For our Annual Meeting, Gilles Carter filmed a rich portrait of the birds who visit or nest within a few hundred steps of the Museum. It is a remarkable habitat – more than 20 warbler species on a good Spring day. Corrie Folsom- O’Keefe of Audubon CT explained the fortunate dynamics of the deciduous forest, the river, the marsh and the trap rock ridge that attract and nurture these migrating visitors.

How do we protect this treasure? Her answer: Protect the diversity of the flora and fauna that welcome nearly 200 bird species each year. That requires forward thinking activism. The Wooly Adelgids blight the Hemlocks – plant Pines, replace the invading Norway Maples with Oaks that harbor caterpillars which in turn feed baby chickadees.
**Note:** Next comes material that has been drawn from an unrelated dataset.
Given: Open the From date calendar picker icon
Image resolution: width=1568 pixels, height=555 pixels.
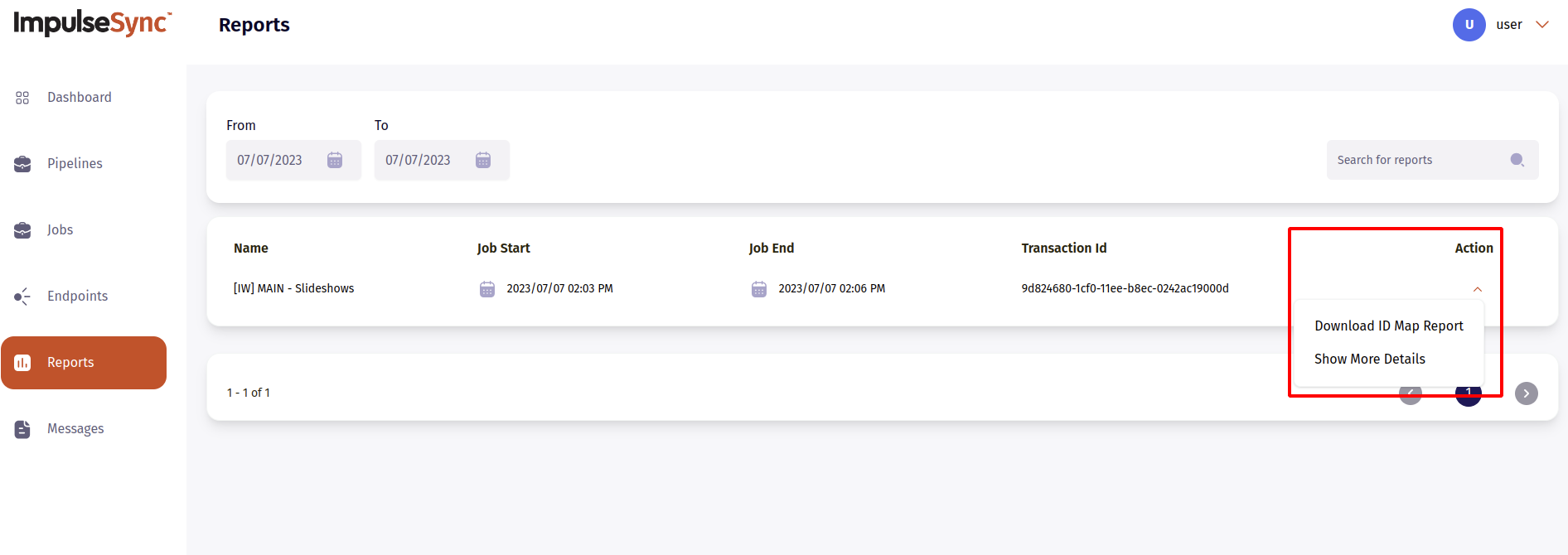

Defend the young oaks from deer. And so on...It’s hard work but, take heart – the warblers are international. They will sing in the forests of Venezuela. And return.

A Welcoming Place for Children



The Museum is a fortunate habitat. We attract children with diverse backgrounds, gifts, and curiosity. We give them space and materials and time to experiment in their brief stops here as they are migrating toward their grown-up identity.

That requires activism and your help. Your generosity underwrites this diversity. It lets us include children regardless of the neighborhood or nation they are from. It supports work which searches for strengths in every child and avoids the myopia of dividing winners and losers. It trains young men and women to lead with strength and empathy. Take heart – the values you nurture here will follow children as they travel. And return.

We share out tools. Children from every neighborhood and many nations enrich our workshops. That's the definition of community.

The Open Workshop Fund reduces or eliminates the cost of projects for children whose families or schools lack the resources to join our workshops or field trips.

  • 243 Summer Workshop Scholars
  • 42 Scholarships for Refugee Children (with IRIS)
  • 810 Reduced cost projects for most-in-need children.

In a workshop, no tools are identified as 'girl tools' or 'boy tools.'

The Catherine Greene Fund encourages girls to try activities traditionally associated with boys. Caty Greene was the vivacious, bold and independent widow who supported the young Whitney's work on the cotton gin. We return the encouragement.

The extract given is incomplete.